The Good Times, 2007. Oil on canvas. 61 x 51 3/16 inches.

Among the works on display is a selection composed of landscapes, still-life, interior painting, genre painting, and two group portraits, in which Gang uses strong expressionist colors as a shortcut to describe his inexhaustible research for historical details. Among the proposed works, in the foreground the immense work (157 1/2 x 236 1/4 in) Cocksucker Blues, in which, inspired by the documentary by Robert Frank, on the Rolling Stones Tour in America, he represents the portraits of 21 Chinese intellectuals tortured and killed during the years of the Mao Cultural Revolution. The intellectuals, like him, were educated in the best European and American universities and returned to their homeland in order to bring positive changes for freedom and intellectual development of the nation.

Defigured Buddha, 2015, oil on canvas.102 3/8 x86 5/8. Long March Space, Beijing

Revolution Ballet is another revelatory artwork, which reproduces an advertising poster of the Red Detachment of Women ballet, approved by the Mao government. The work, which represents a dancer in military clothes, is a reflective starting point for the artist, in which emerges the sexual anxiety about the role of women in Chinese culture.

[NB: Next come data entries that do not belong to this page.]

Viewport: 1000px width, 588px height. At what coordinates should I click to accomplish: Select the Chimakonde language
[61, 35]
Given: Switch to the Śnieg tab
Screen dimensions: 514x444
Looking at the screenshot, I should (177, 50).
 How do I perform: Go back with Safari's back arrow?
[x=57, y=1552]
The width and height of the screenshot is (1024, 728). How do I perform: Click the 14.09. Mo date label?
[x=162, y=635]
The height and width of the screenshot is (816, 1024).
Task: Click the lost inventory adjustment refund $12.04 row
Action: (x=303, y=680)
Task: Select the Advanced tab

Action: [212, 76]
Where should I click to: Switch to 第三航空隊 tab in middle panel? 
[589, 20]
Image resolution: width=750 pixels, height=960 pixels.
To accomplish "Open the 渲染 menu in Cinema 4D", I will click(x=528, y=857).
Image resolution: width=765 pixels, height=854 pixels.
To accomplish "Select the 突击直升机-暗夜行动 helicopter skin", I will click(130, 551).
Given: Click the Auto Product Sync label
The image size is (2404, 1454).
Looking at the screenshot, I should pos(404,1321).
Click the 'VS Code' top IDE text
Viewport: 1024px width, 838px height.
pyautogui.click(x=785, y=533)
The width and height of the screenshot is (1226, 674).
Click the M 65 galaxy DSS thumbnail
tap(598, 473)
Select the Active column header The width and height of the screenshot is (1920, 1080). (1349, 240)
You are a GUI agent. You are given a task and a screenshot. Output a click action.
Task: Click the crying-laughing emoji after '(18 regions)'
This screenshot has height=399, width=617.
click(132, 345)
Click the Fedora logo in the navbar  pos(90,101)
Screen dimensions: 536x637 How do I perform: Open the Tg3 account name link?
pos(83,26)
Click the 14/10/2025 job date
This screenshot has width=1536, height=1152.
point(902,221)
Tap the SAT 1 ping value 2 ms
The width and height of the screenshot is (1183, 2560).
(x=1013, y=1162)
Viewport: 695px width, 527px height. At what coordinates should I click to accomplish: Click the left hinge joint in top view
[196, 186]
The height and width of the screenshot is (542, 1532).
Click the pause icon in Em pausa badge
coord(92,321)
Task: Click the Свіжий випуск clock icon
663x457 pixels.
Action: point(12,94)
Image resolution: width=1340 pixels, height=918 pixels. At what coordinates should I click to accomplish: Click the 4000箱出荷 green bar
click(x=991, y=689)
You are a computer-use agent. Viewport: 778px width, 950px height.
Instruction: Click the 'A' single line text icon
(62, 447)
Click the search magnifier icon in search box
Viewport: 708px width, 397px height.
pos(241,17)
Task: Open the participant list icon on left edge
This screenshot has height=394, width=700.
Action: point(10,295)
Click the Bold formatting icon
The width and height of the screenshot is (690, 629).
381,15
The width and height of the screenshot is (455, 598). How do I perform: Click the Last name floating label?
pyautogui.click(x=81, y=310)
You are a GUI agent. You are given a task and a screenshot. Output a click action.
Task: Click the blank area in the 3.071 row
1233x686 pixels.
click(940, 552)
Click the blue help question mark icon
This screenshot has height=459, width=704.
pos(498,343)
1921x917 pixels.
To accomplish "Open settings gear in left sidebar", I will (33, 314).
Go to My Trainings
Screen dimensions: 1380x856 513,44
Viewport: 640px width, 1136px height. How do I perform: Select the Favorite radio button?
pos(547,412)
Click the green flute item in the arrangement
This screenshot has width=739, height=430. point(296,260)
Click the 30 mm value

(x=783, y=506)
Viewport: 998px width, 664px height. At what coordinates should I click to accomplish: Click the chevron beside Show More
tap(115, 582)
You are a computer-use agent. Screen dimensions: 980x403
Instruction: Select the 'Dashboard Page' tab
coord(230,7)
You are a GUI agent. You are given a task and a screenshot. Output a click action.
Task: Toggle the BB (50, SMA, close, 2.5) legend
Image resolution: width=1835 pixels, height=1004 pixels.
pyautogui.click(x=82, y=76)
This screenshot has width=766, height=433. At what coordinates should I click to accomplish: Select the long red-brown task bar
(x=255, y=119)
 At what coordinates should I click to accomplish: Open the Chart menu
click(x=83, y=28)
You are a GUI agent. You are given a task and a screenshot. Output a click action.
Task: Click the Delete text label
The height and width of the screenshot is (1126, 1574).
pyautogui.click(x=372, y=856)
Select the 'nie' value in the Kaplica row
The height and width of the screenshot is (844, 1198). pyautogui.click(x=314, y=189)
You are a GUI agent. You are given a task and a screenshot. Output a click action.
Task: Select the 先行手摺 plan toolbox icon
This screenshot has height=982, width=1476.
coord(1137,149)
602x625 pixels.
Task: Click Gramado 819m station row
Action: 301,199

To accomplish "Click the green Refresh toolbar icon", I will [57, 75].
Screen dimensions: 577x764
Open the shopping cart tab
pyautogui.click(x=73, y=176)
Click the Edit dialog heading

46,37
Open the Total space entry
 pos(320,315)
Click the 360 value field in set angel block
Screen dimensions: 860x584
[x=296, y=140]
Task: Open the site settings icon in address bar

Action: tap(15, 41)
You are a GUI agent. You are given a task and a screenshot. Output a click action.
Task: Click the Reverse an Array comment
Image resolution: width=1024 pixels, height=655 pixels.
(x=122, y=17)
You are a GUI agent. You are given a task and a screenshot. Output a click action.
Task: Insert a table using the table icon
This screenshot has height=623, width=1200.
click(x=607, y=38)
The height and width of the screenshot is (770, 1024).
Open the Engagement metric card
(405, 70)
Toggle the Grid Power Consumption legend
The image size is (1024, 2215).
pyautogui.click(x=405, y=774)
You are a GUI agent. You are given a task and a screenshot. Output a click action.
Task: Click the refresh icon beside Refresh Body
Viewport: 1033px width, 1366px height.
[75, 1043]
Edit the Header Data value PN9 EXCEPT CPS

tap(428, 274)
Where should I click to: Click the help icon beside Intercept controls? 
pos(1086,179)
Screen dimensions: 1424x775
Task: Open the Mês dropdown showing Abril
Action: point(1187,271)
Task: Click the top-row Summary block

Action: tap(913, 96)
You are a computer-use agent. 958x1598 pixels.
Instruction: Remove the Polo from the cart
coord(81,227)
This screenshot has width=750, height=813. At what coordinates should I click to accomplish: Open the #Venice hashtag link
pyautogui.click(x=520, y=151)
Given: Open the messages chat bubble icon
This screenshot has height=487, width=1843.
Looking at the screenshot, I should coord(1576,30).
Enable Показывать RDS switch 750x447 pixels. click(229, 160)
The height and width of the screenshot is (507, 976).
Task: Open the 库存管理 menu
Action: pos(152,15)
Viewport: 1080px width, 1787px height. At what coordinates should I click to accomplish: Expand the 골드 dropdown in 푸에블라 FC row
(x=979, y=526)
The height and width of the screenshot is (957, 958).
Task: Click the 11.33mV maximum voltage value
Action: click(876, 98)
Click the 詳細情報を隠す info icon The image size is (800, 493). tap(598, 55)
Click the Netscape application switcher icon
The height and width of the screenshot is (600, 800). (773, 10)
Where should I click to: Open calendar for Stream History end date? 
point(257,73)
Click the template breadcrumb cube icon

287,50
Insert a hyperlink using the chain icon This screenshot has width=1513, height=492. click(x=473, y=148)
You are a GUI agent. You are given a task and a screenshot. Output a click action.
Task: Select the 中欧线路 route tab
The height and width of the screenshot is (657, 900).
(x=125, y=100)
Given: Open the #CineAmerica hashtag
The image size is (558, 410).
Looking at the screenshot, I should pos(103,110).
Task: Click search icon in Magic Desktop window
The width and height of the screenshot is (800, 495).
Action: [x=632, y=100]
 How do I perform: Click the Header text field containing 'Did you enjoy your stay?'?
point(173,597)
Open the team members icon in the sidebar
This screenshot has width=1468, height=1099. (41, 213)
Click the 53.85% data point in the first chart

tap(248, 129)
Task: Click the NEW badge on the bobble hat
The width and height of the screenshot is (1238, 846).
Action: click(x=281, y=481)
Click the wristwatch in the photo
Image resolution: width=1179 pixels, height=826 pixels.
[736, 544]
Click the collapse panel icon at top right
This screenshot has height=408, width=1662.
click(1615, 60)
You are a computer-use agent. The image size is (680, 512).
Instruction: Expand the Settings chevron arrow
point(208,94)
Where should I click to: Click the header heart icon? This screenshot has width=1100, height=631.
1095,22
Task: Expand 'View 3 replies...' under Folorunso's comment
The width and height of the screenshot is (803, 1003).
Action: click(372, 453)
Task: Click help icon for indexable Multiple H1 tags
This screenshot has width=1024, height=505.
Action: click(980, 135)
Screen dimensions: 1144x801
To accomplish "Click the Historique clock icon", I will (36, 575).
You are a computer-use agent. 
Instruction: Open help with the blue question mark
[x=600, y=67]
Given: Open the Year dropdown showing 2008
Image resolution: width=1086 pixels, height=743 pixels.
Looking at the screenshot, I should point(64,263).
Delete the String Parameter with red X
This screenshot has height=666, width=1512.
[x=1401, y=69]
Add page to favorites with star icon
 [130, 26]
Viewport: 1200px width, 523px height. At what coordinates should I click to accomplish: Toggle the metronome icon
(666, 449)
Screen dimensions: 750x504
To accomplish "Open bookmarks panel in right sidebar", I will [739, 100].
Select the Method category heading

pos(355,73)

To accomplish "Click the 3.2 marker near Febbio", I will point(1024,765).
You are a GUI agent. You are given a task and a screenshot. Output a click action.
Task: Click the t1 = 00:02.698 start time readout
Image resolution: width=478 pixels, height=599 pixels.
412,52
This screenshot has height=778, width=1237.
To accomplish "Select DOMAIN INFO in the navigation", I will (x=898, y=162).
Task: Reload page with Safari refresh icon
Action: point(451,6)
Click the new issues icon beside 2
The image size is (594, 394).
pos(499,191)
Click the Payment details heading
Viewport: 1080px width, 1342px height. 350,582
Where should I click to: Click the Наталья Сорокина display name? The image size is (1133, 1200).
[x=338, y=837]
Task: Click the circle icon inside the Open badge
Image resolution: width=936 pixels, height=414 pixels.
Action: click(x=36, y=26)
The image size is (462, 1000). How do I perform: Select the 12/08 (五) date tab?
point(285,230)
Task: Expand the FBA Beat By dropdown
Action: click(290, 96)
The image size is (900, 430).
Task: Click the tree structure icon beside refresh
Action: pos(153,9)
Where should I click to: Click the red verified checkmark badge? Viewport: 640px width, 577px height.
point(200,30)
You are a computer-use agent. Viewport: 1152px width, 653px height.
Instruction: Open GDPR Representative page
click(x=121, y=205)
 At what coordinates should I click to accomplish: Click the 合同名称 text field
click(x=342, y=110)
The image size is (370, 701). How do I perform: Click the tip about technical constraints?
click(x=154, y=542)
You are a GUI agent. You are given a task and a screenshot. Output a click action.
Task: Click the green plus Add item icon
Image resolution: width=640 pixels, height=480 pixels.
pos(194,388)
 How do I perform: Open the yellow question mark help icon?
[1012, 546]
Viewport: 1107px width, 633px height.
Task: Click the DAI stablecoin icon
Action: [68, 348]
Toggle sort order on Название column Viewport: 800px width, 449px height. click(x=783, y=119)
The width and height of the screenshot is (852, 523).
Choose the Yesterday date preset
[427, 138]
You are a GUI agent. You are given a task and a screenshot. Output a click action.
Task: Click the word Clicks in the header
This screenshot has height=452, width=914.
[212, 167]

Among the environmental paintings, A Corridor of the Classroom,  represents a memory of his childhood that he portrays with a vertical balance of volumes, played on red and black: an excerpt from the private elite school in which he had studied as a boy. Defigurated Buddha, is instead the irreverent representation of Buddha, represented upside down in shades of pink and white on a black background, with conventional clichés portraying him with his hands placed in a sign of charity and compassion.

Zhao Gang has exhibited in several solo shows including Ullens Center for Contemporary Art, Beijing, China, 2015; Art and China: Theater of the World at the Solomon R. Guggenheim Museum, in 2017. He has also participated in important biennials and triennials such as PERFORMA 07, the Triennial of Guangzhou and the Triennial of Yokohama.